The new system only works for the very low paid, who won't pay anything back, or the very high paid, who will pay their loan off so quickly that interest won't build up.

shockeditellyou · 21/05/2024 09:18

Plan 2 student loans and plan 5 are very different beasts - the MSE guidelines I linked to above are more recent.

SummerFeverVenice · 21/05/2024 09:25

user09876543 · 20/05/2024 15:46

This is misleading. You do pay a percentage of what you earn but you keep paying it until your debt is repaid. If you don't pay the capital the interest keeps accruing and accruing and accruing and hence the rather misleading statement that "most people will never pay it off".

I don't think most people think about the fact that on a three year degree you might borrow £45k ish if youre taking the minimum maintenance loan but on the day you graduate you don't owe £45k but about £56k..

Good post- it is misleading to say “most people will never pay it off” (although now most will, 61%, will pay it off) because it is principle plus compound interest at eye watering interest rates. Even though now, 39% won’t pay it off, almost ALL students will pay back thousands of £ more than they borrowed.
There is another misleading statement about that saying that because the interest rate is now RPI, then after accounting for inflation, you’re only paying back what you borrowed in real terms. So so sneaky! And 18yr olds are young and naive and will not understand this as many adults don’t even get what this means.

Its like saying baby boomers aren’t making huge profits on their houses by selling what they bought for £65k for £650k because after accounting for real estate inflation, they are only getting back what they paid in real terms.

SummerFeverVenice · 21/05/2024 09:29

shockeditellyou · 21/05/2024 09:17

'The new system leaves many who start university straight after school still repaying it into their 60s. Many typical graduates will pay over 50% more than under the prior system and a few double'
MSE Plan 5 loan info here.

It concentrates too much on lower earners. If you're earning 50-70K you'll be worse off. And banks absolutely take it into account when applying for mortgages, in exactly the same way they take into account childcare bills. Paying an extra £300 a month absolutely does make a dent in your ability to pay things.

The new system only works for the very low paid, who won't pay anything back, or the very high paid, who will pay their loan off so quickly that interest won't build up.

With the threshold lowered to £25k and frozen in less than 10yrs it will be at minimum wage….so even the lowest paid will be paying something. Imho, unless they stop the threshold freeze.

SummerFeverVenice · 21/05/2024 09:31

I think only the 18yr olds who took A level economics would understand the sneaky pitfalls on Martin Lewis advice page.

DistinguishedSocialCommentator · 21/05/2024 09:32

TizerorFizz · 19/05/2024 17:18

Martin Lewis explains it all accurately on his web site. MSE. It's not a bank loan. You pay a percentage of what you earn. It's not related to amount of the loan. Maybe parents should read a bit more! Quite simply it's not debt. You earn nothing, you pay nothing! Ever.

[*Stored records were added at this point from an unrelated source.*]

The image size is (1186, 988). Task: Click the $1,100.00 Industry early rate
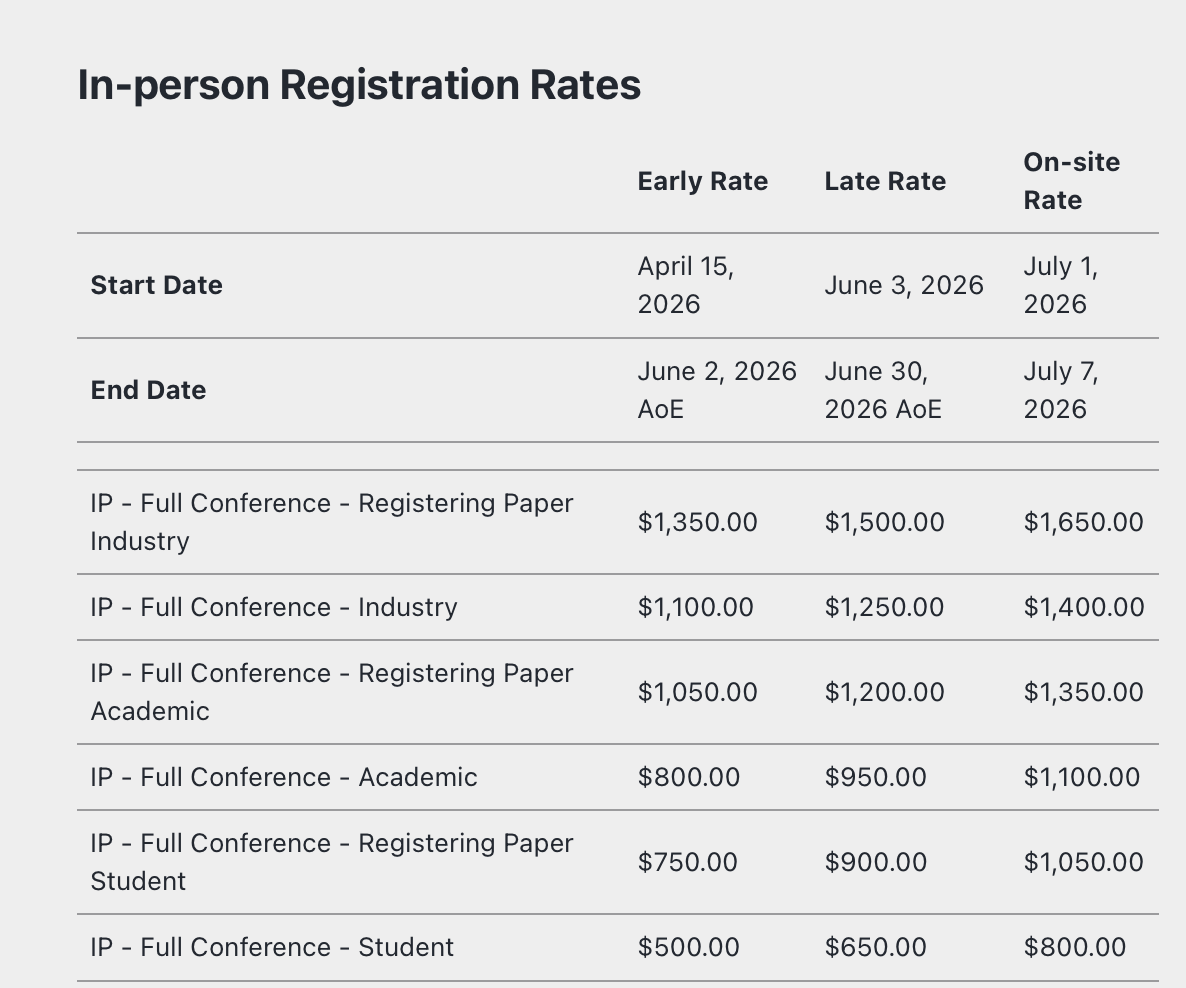pos(696,607)
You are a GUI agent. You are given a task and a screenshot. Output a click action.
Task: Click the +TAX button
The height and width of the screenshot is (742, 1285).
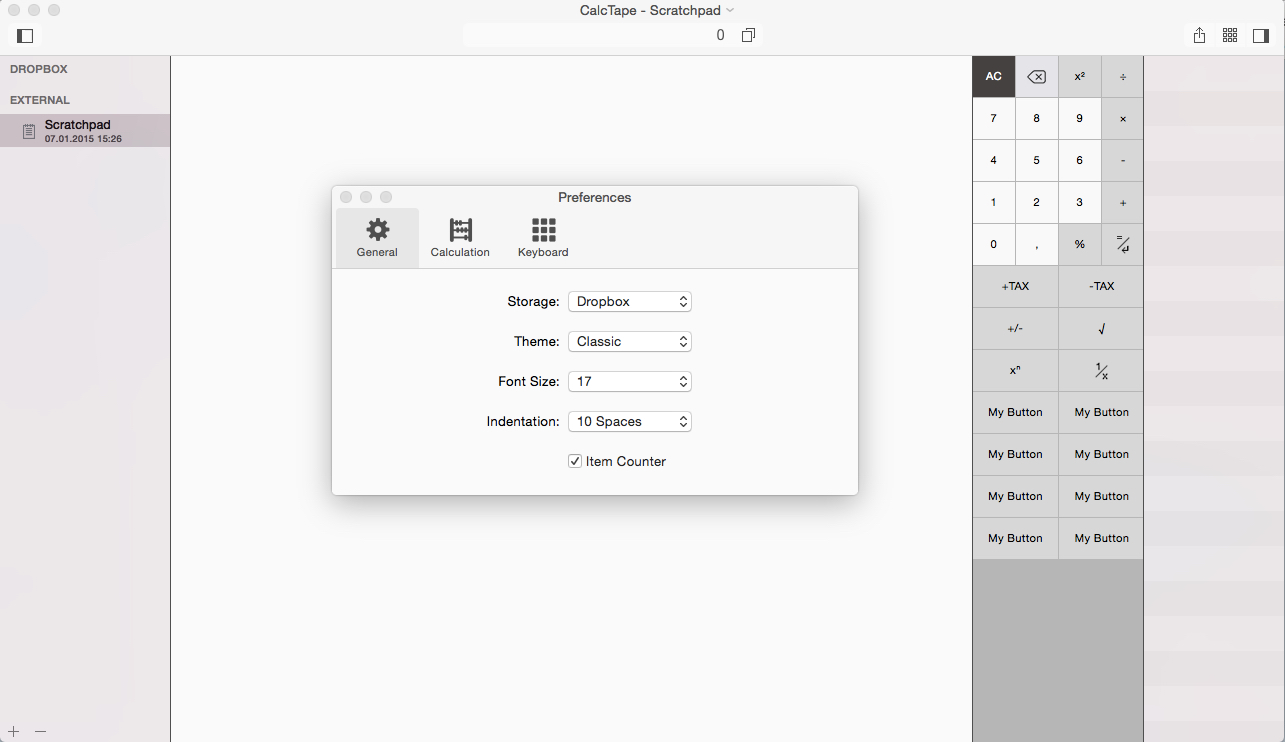[1015, 286]
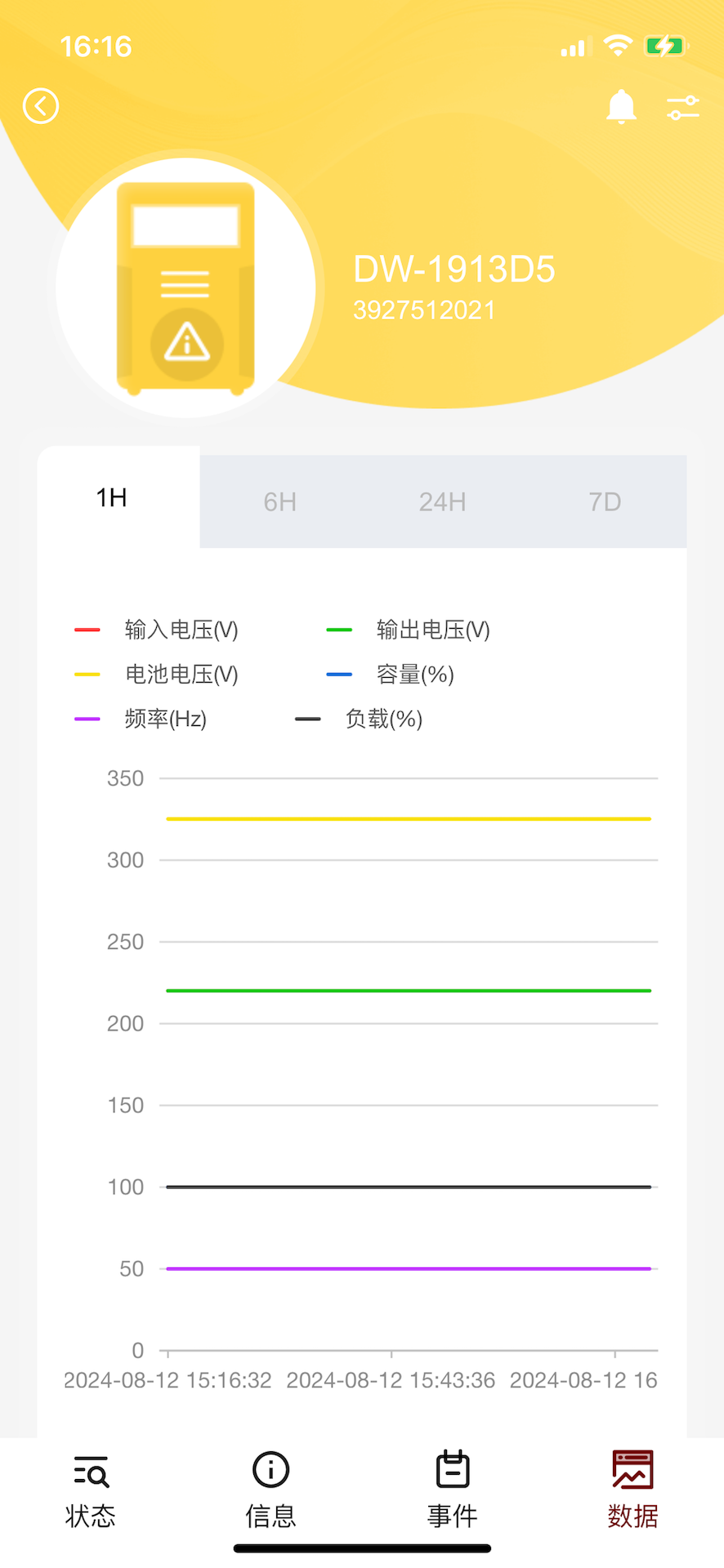Click the yellow battery voltage line
Screen dimensions: 724x1568
point(409,818)
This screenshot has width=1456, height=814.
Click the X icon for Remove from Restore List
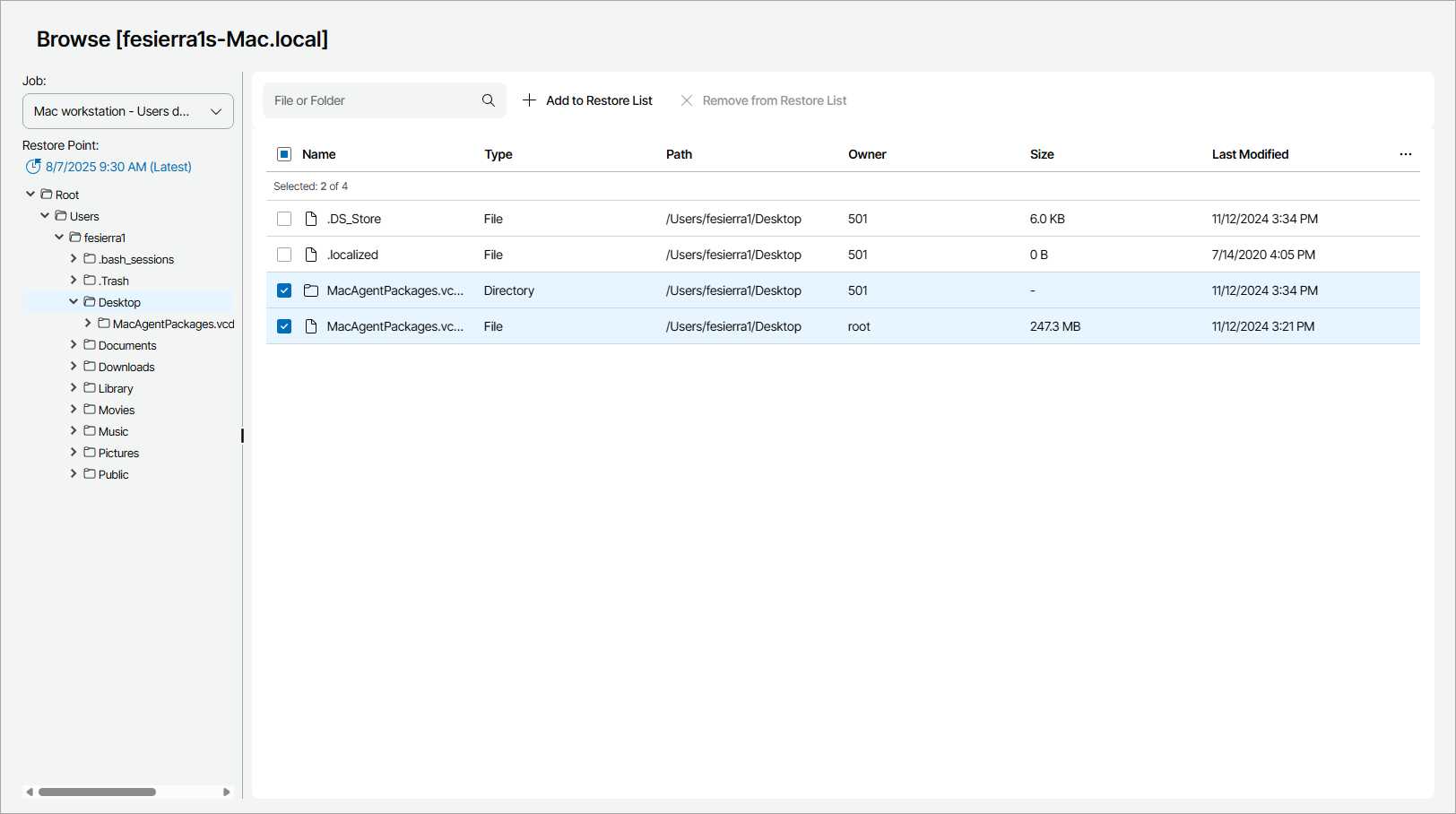[x=687, y=100]
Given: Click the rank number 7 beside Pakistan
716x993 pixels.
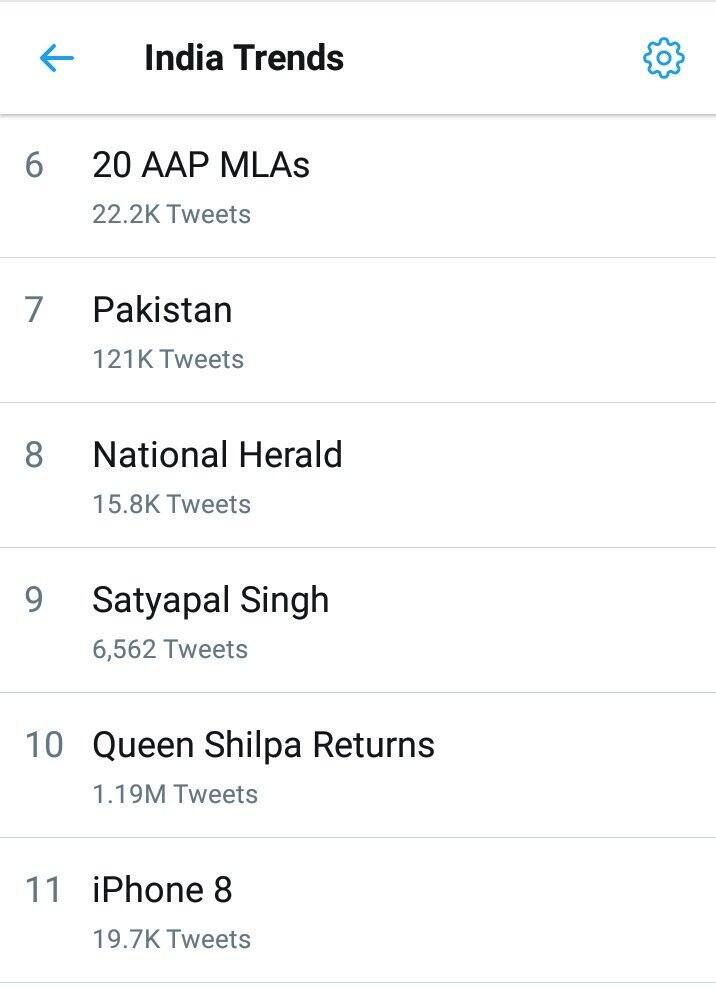Looking at the screenshot, I should 38,310.
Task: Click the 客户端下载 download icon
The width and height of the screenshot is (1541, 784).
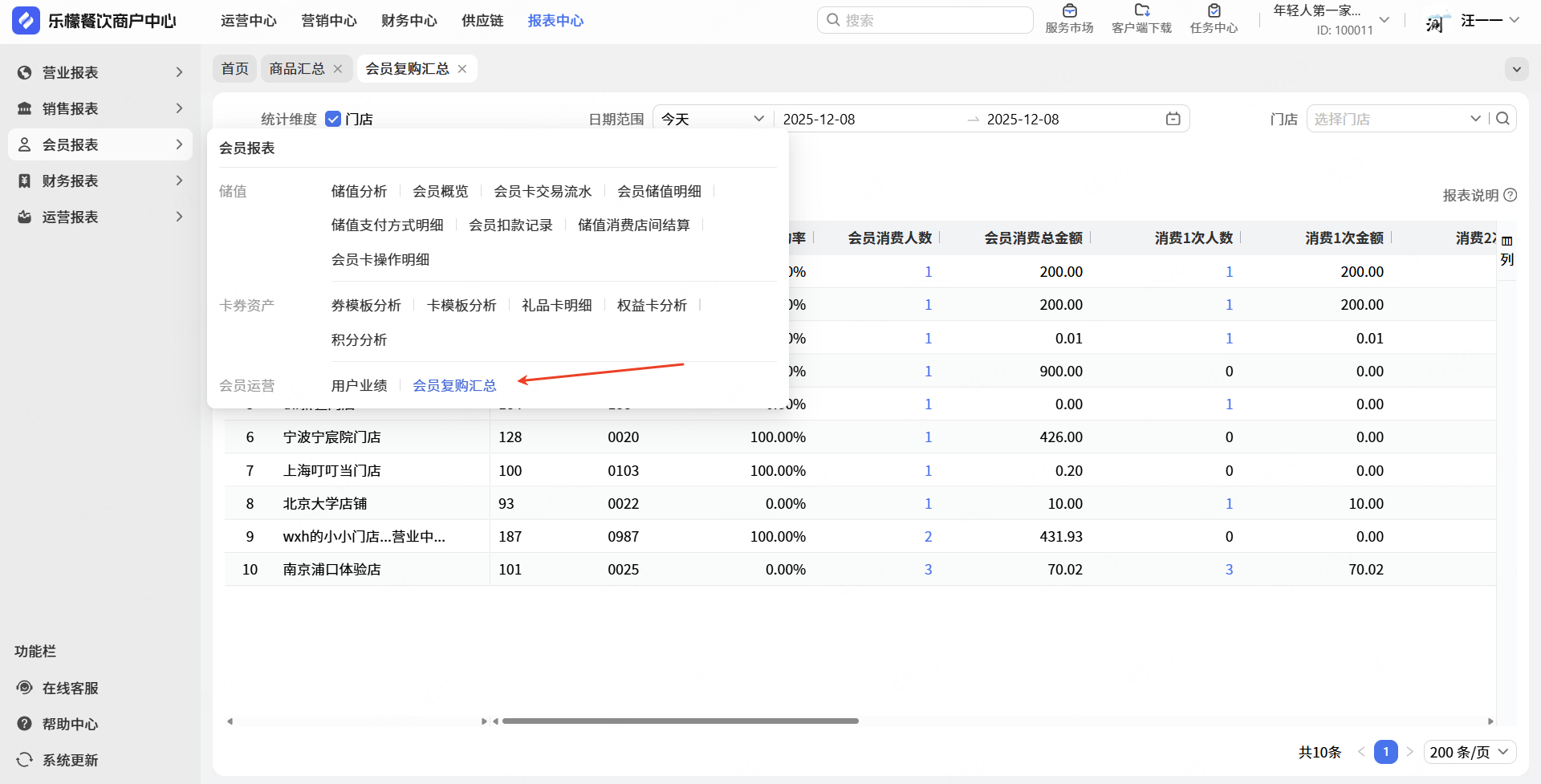Action: (1141, 11)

So go to uni, get a worthless degree, can't work as no jobs in that field in your area, 50k loan written off - nice.😂

To be serious - will the Labour party write off or do away with the loands just like the Liberals promised🙄

Feelingstrange2 · 21/05/2024 09:39

You don't start paying interest you are charged interest

Student Loans are only repaid if the earnings threshold is hit so whether payment of that interest will eventually be made depends on the students income over the loan lifetime

Disturbia81 · 21/05/2024 10:10

In 20 years I've only paid one installment, I don't think of it as debt and don't worry about it.